El vicepresidente de Argentina Amado Boudou dijo el jueves que es víctima de un cerco mediático y judicial al negar que haya incurrido en tráfico de influencias en el llamado caso "Ciccone".

Boudou arremetió contra el Grupo Clarín, el diario La Nación y el juez Daniel Rafecas en una declaración a la prensa, un día después de que la justicia allanara un departamento de su propiedad en Buenos Aires.

La causa judicial intenta dilucidar si Boudou influyó cuando era ministro de Economía en 2010 para levantar la quiebra de la imprenta Ciccone Calcográfica y favorecerla en sus contratos con el Estado.

El vicepresidente dijo que la investigación del juez es un "vodevil" y acusó a Grupo Clarín, el diario La Nación, medios muy críticos con el gobierno de la presidenta Cristina Fernández, de actuar como mafias que atacan a las instituciones.

El diario "Clarín arremete contra las instituciones de forma ilegal" y "los juzgados en Argentina son agencias de noticias para los medios más poderosos", por difundir datos de la investigación, dijo el vicepresidente. Además reiteró su inocencia al afirmar que no hizo "ninguna acción para favorecer a Ciccone".

"No hay una cuestión fuera de la ley como ministro de Economía o como vicepresidente", señaló Boudou.

Boudou dijo que el allanamiento ordenado por Rafecas a pedido del fiscal Carlos Rívolo era un "cachivache jurídico", pero no se refirió a los trascendidos del procedimiento que han publicado los medios de prensa.

El departamento de Boudou allanado está en el barrio de Puerto Madero, uno de los más lujosos de la capital argentina, y cerca de otro donde vive el vicepresidente.

Según se sabe por el propio juez, fue alquilado por Boudou a Fabián Carosso Donatiello, socio y amigo del abogado y empresario Alejandro Vandenbroele, dueño de la ex Ciccone, ahora denominada Compañía Sudamericana de Valores.

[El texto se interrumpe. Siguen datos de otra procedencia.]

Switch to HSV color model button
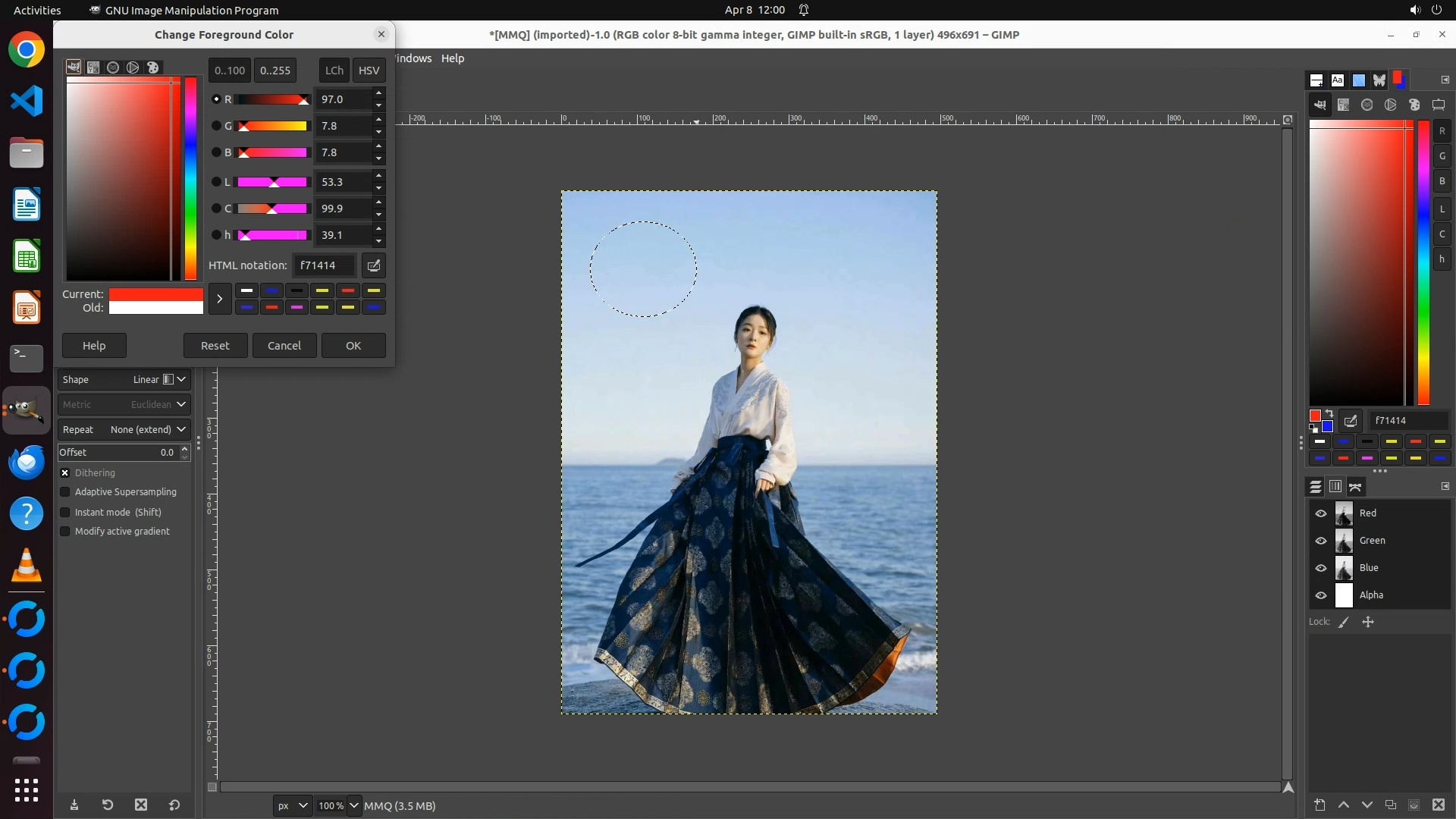This screenshot has width=1456, height=819. click(369, 71)
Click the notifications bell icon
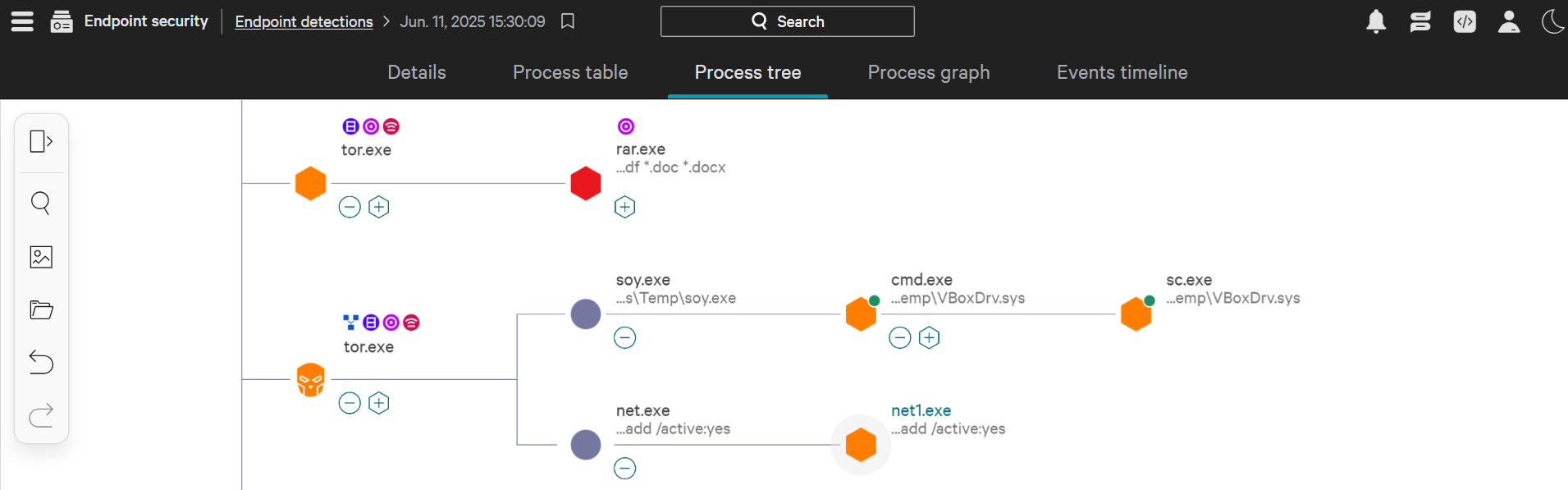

El juez estaría intentando determinar si existen lazos entre Boudou y Vandenbroele que puedan probar que cuando este último era dueño de Ciccone, la imprenta fue beneficiada por el entonces ministro de Economía para que se levantara la quiebra que pesaba sobre ella. El vicepresidente ha negado conocer a Vandenbroele.

El juez había dicho esta semana en una entrevista con el diario Perfil que todavía no había pruebas de una relación directa entre el vicepresidente y Vandenbroele.

Días atrás, Vanderbroele dijo que Carosso Donatiello es su amigo y que fue él quien lo propuso para alquilar el departamento de Boudou por intermedio de José María Núñez Carmona, socio comercial y amigo del vicepresidente.

En el momento del allanamiento, Boudou se hallaba en la ciudad sureña de Bariloche acompañando a la presidenta en un acto oficial.

La investigación judicial se originó después de que Laura Muñoz, ex esposa de Vandenbroele, afirmara en entrevistas periodísticas que el empresario es testaferro de Boudou.

El juez ordenó semanas atrás allanar la residencia de Vandenbroele; la de su ex esposa y las oficinas de la empresa The Old Fund S.A., que tiene el control de la Compañía Sudamericana de Valores (ex Ciccone), la cual es presidida por dicho empresario.